Los Angeles City Councilmember Curren Price finds himself in deep water, facing additional charges on top of existing counts of embezzlement, perjury, and conflict of interest from 2023. Prosecutors claim that Price’s wife owned a company, Del Richardson & Associates, which received $800,000 from the city’s housing authority and LA Metro after Price cast key votes in favor of these contracts. Despite warnings about potential conflicts of interest, Price continued to back major grants that seemingly benefitted his wife’s business.
The allegations don’t stop there. Authorities assert that Price also directed over $2 million in COVID-19 grants to a nonprofit associated with his Urban Healthcare Project, further complicating his case. If convicted on all counts, Price could face an 11-year prison sentence.

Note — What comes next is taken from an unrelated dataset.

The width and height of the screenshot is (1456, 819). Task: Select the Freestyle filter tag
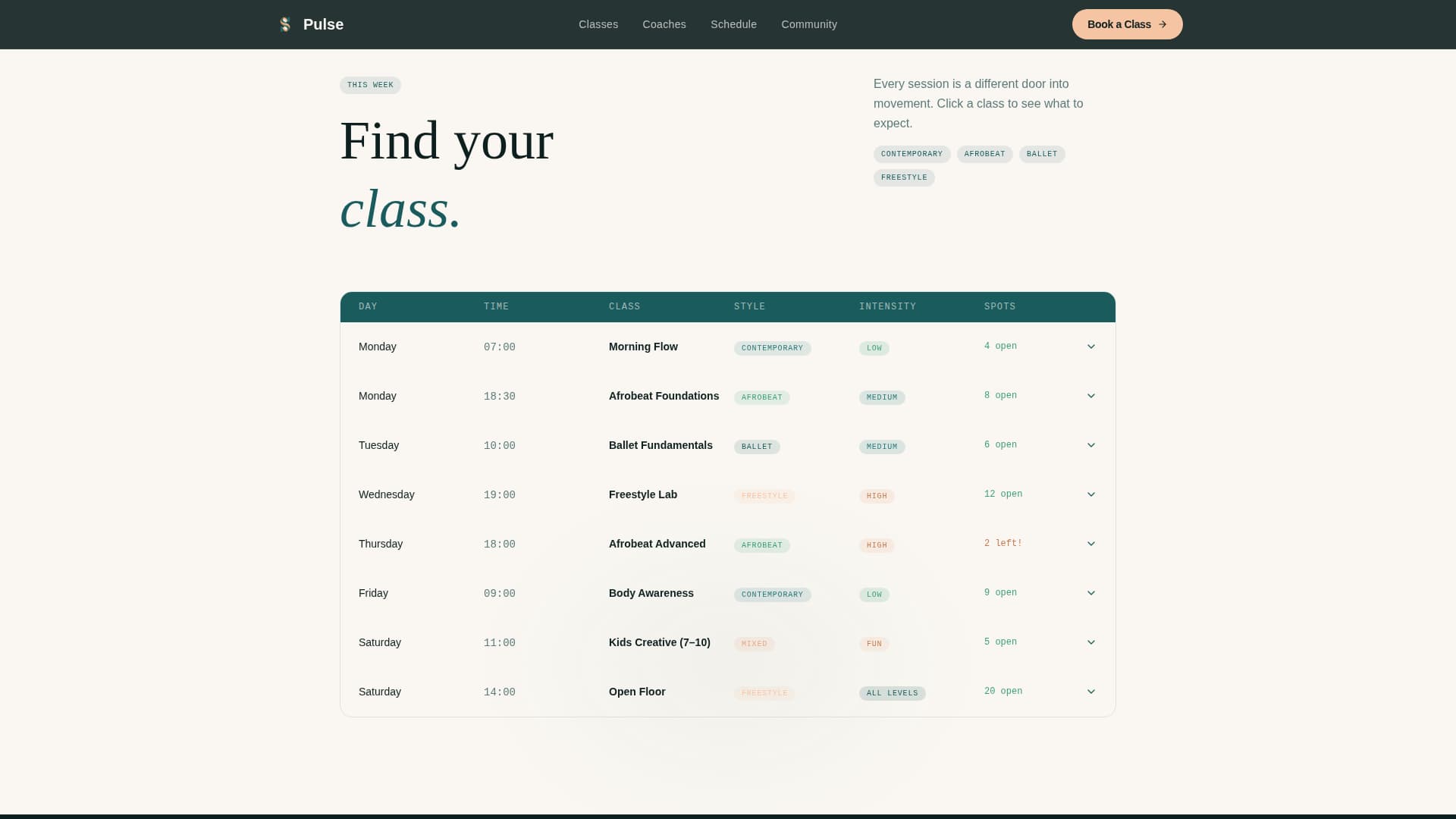904,177
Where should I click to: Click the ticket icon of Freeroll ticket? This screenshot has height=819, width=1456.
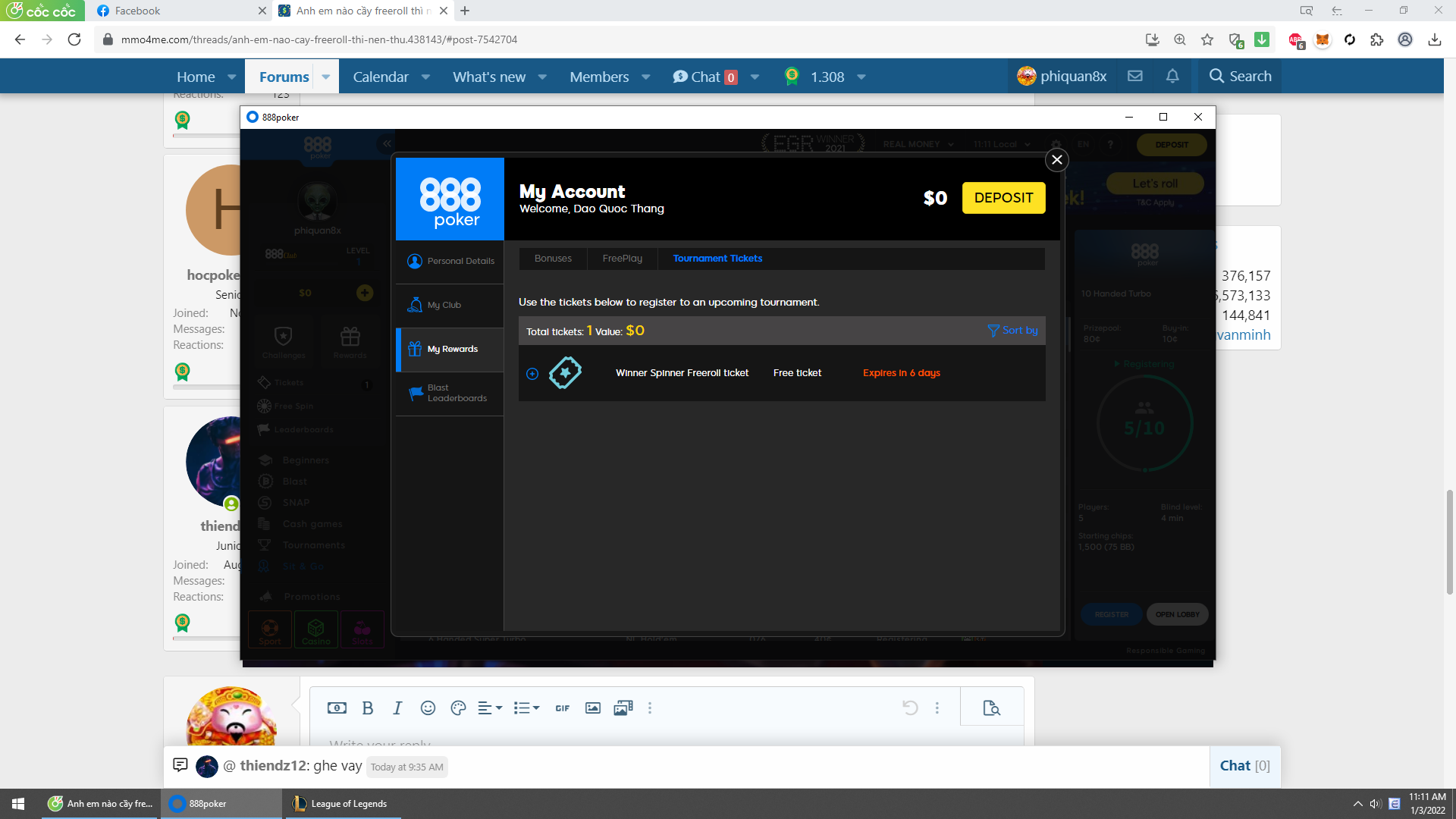565,373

District Attorney Nathan J. Hochman did not hold back in his condemnation of Price, asserting, “Embezzling public funds and awarding contracts for your own financial gain is the antithesis of public service.” He added, “Our communities expect and deserve better from their public officials,” underscoring the depth of public frustration with such corruption.
An updated legal document lays out the extensive charges against Price. Initially charged on June 13, 2023, with eight felony counts, he now faces ten counts following prosecutors’ findings of further evidence. The investigation reportedly unveiled additional proof of Price’s self-dealing, as indicated by a statement revealing that between 2019 and 2021, Del Richardson & Associates received over $150,000 in payments from developers while Price voted to approve their projects.
The timeline of Price’s alleged activities is alarming. From October 22, 2019, to June 30, 2020, the City Housing Authority handed Del Richardson & Associates approximately $609,600 during a period when Price voted to support a significant federal grant for the agency. Moreover, between October 27, 2020, and October 20, 2021, LA Metro paid the company around $219,500, coinciding with Price’s favorable motion to award additional funding.
To make matters worse, the district attorney’s office revealed that Price may have used his influence to secure both lease agreements and substantial federal COVID-19 grants for Home at Last, a nonprofit that was a paying tenant of his Urban Healthcare Project at the time of these votes. The funds, designed for homeless assistance, were allegedly misappropriated to enrich Price and his connections. The unfolding situation paints a troubling picture of corruption at a local level, raising questions about accountability among public officials.